Em sua adolescência, Abel Ferreira passou por uma experiência que o transformou. Foi reprovado na escola e, em seguida, sua mãe o pôs para trabalhar ao lado de um de seus tios como encanador. “Não quero que ele suba em telhados. De resto, é para fazer de tudo”, avisou. Depois disso, o novo técnico do Palmeiras nunca mais voltou a desgrudar dos livros.

Começou a carreira como jogador no clube de sua terra natal, o Penafiel, e, após se destacar, foi parar no tradicional Vitória de Guimarães.

Lá, como lateral direito, manteve uma rotina algo atípica: ajudou o time a chegar a um histórico quarto lugar na Liga Portuguesa ao mesmo tempo em que dirigia muitas vezes de Guimarães até a vizinha Felgueiras para cursar graduação em educação física. Formou-se com 23 anos.

Nessa mesma altura, Abel virou “Abelhudo” no vestiário. Os colegas brincam que havia dois motivos para o jogo de palavras com o seu nome: os shorts sempre apertados, que para eles o fazia lembrar uma abelha, e a obsessão que carregava por saber a razão, ao pormenor, de cada exercício que tinha de fazer.

“Todos nós possuíamos apelidos. Esse era o dele”, relembra o ex-companheiro Rogério Matias, aos risos. “O Abel queria entender tudo que acontecia, perguntava a todo momento. Parecia dar mais importância aos estudos do que ao futebol. Mal acabavam os treinos, ia direto para a faculdade. Não tinha certeza se seria treinador ou não. Talvez, um bom professor de educação física. Mas ele foi se aperfeiçoando e deu o salto”, completa.

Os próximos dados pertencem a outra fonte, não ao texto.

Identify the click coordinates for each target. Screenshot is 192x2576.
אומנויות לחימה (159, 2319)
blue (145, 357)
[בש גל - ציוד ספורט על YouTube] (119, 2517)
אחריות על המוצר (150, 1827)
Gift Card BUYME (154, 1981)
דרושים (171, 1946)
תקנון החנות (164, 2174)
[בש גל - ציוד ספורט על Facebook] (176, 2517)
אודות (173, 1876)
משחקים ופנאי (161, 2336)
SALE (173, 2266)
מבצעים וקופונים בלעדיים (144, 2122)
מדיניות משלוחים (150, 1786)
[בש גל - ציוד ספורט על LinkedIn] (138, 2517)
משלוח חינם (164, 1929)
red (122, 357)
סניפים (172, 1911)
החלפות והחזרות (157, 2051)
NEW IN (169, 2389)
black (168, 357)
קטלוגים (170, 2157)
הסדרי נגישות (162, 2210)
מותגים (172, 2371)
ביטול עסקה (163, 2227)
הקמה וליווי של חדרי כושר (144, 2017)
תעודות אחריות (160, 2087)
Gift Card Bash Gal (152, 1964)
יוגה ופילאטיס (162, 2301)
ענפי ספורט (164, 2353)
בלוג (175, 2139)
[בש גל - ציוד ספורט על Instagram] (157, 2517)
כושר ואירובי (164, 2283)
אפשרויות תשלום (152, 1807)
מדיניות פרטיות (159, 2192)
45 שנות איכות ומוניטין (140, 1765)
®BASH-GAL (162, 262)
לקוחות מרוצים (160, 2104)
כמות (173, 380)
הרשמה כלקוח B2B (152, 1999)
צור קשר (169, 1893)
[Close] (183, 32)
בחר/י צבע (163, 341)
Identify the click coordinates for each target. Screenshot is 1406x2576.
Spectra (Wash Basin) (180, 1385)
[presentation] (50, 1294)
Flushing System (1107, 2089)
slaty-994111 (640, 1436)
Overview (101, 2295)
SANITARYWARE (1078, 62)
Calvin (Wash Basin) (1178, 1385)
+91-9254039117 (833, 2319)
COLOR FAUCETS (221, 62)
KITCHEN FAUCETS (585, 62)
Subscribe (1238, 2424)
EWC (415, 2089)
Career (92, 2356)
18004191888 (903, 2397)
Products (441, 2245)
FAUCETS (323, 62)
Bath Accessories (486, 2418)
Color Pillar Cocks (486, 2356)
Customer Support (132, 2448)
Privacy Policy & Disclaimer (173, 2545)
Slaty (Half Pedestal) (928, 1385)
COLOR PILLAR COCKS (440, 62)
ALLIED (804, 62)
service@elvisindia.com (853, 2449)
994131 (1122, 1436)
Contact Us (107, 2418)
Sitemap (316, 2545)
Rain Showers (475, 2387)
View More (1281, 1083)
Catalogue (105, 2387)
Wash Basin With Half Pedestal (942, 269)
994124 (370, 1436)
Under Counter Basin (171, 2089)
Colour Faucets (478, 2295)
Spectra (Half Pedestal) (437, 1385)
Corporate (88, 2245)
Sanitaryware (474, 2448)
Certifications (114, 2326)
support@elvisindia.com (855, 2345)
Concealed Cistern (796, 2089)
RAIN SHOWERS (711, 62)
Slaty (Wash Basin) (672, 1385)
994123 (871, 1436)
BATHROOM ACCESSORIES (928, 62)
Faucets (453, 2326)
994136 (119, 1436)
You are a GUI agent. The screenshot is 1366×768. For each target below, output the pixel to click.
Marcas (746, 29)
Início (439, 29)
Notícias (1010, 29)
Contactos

Essa curiosidade extrema o levou longe. Propiciou uma vida confortável que hoje lhe permite sustentar a paixão por carros clássicos e viajar para assistir a provas de automobilismo. Mais do que isso, abriu portas para que, aos 41 anos, alcançasse com o Palmeiras o maior desafio de sua carreira no banco de reservas.

No Allianz Parque, Abel terá a chance de pôr à prova toda a sua dedicação aos livros. Fã de Telê Santana, estudou a fundo a obra do ex-comandante da seleção e sabe bem o que o aguarda no Brasil. Foi treinado por Paulo Autuori e viu três de seus mentores, Jorge Jesus (Flamengo), Jesualdo Ferreira (Santos) e Augusto Inácio (Avaí), passarem, com resultados distintos, pelo país. Agora se prepara para deixar a sua marca.

Dono de personalidade forte, é o primeiro técnico da nova safra portuguesa a cruzar o oceano. Uma prova de seu prestígio no mercado é que, sempre que trocou de clube, obrigou que fizessem investimento. Para tirá-lo do Braga, sua primeira equipe, o PAOK desembolsou 2,5 milhões de euros (R$ 16,3 milhões, na cotação atual) em 2019. O Palmeiras teve de pagar 600 mil euros (R$ 3,9 milhões) aos gregos para levá-lo.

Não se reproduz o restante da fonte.